Nel 1979 viene nominato professore emerito dell’Università di Torino e nel 1984, ai sensi del secondo comma dell'articolo 59 della Costituzione italiana, avendo “illustrato la Patria per altissimi meriti” in campo sociale e scientifico, è nominato senatore a vita dal Presidente della Repubblica Sandro Pertini. 

A riconoscimento di un’intera vita dedicata alle scienze del diritto, della politica, della filosofia e della società riceve lauree honoris causa da molte università, tra le quali quelle di Parigi (Nanterre), Buenos Aires, Madrid (tre, in particolare alla Complutense) e Bologna.

Muore a 94 anni il 9 gennaio del 2004 all’ospedale Molinette di Torino, dov’era stato ricoverato il 27 dicembre per una crisi respiratoria. “Con lui se ne va davvero l’ultimo maestro, nel senso classico della parola - scriveva Repubblica - di quell’altra Italia, civile e laica, gobettiana, che cercò di declinare gli ideali rigorosi della giustizia e della libertà, ereditati dalle minoranze democratiche e virtuose del Risorgimento, in un Paese invece refrattario e incline storicamente al compromesso, agli uomini della Provvidenza, al trasformismo”. 

L'uomo del dubbio e del dialogo

In uno dei saggi di De senectute, in gran parte autobiografici, Bobbio scriveva di sentirsi “appartenente alla schiera dei mai contenti” e di essere “un uomo del dubbio”, un “pessimista d’umore e non di concetto”. 

“Mi ritengo un uomo del dubbio e del dialogo - diceva - Del dubbio, perché ogni mio ragionamento su una delle grandi domande termina quasi sempre, o esponendo la gamma delle possibili risposte, o ponendo ancora un’altra grande domanda. Del dialogo, perché non presumo di sapere quello che non so, e quello che so metto alla prova continuamente con coloro che presumo ne sappiano più di me”.

“A chi un giorno mi chiedeva con quale brano di uno dei miei scritti amerei definirmi - raccontava - indicai la conclusione della prefazione di Italia civile: “Dalla osservazione della irriducibilità delle credenze ultime ho tratto la più grande lezione della mia vita. Ho imparato a rispettare le idee altrui, ad arrestarmi davanti al segreto di ogni coscienza, a capire prima di discutere, a discutere prima di condannare. E poiché sono in vena di confessioni, ne faccio ancora una, forse superflua: detesto i fanatici con tutta l’anima”. 

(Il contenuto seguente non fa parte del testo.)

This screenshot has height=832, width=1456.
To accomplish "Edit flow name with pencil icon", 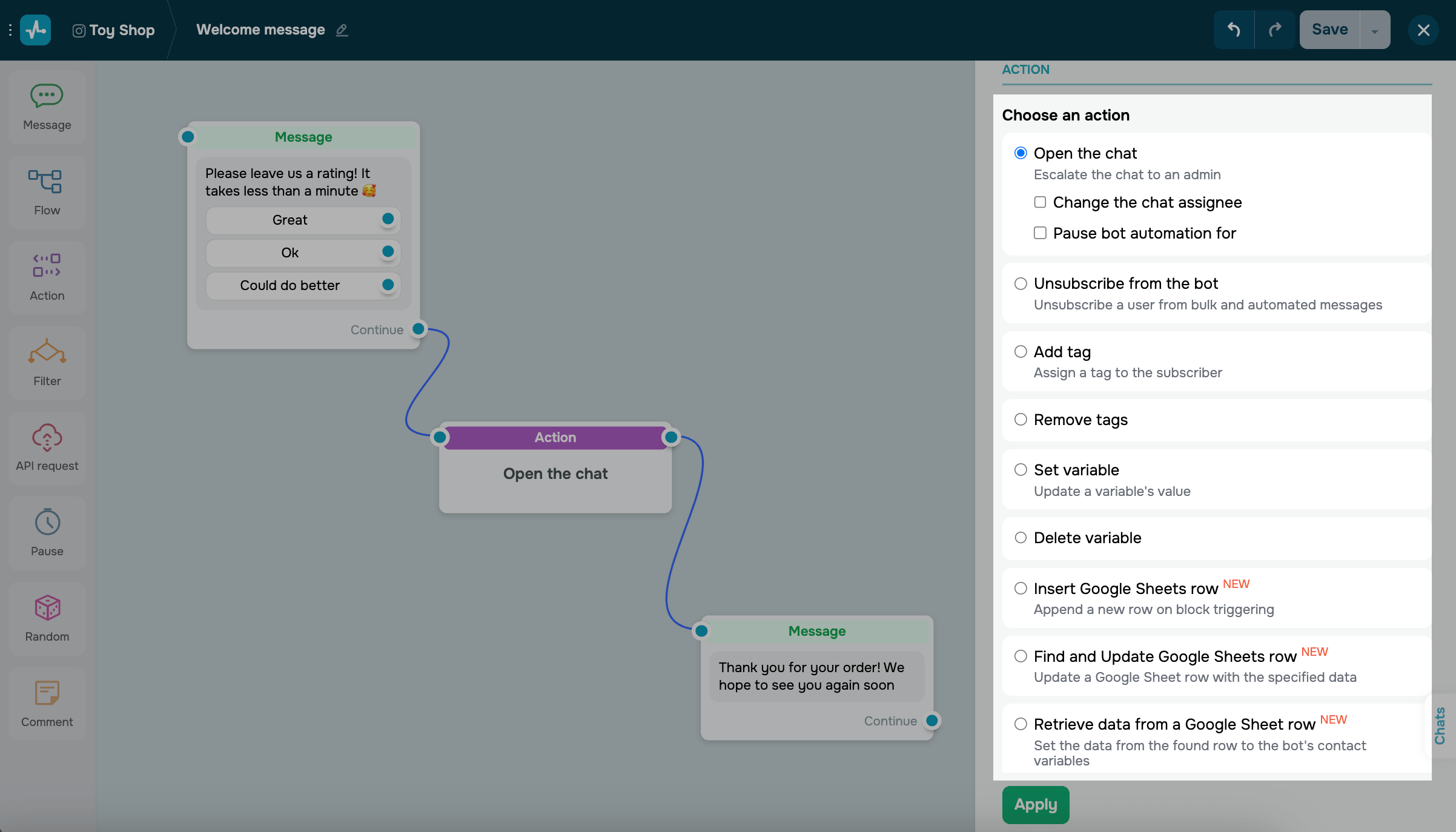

“La formula socialismo liberale - affermava nel 1992 - è semplicistica e ambigua. Io ho seguito un’altra strada: è la via più concreta, e anche emotivamente più eccitante, della politica dei diritti, degli uomini e delle donne, dei bambini e dei vecchi, dei malati e degli emarginati, in difesa di tutte le minacce che possono venire alle libertà e alla dignità dell’uomo dall’irresistibile e irreversibile progresso tecnico. Di fronte a una nuova carta dei diritti cadrebbero tutte le differenze artificiose e sempre più ridicole, fra comunisti, ex comunisti, socialisti delle varie denominazioni, che, dividendo la sinistra, l’hanno sempre indebolita”.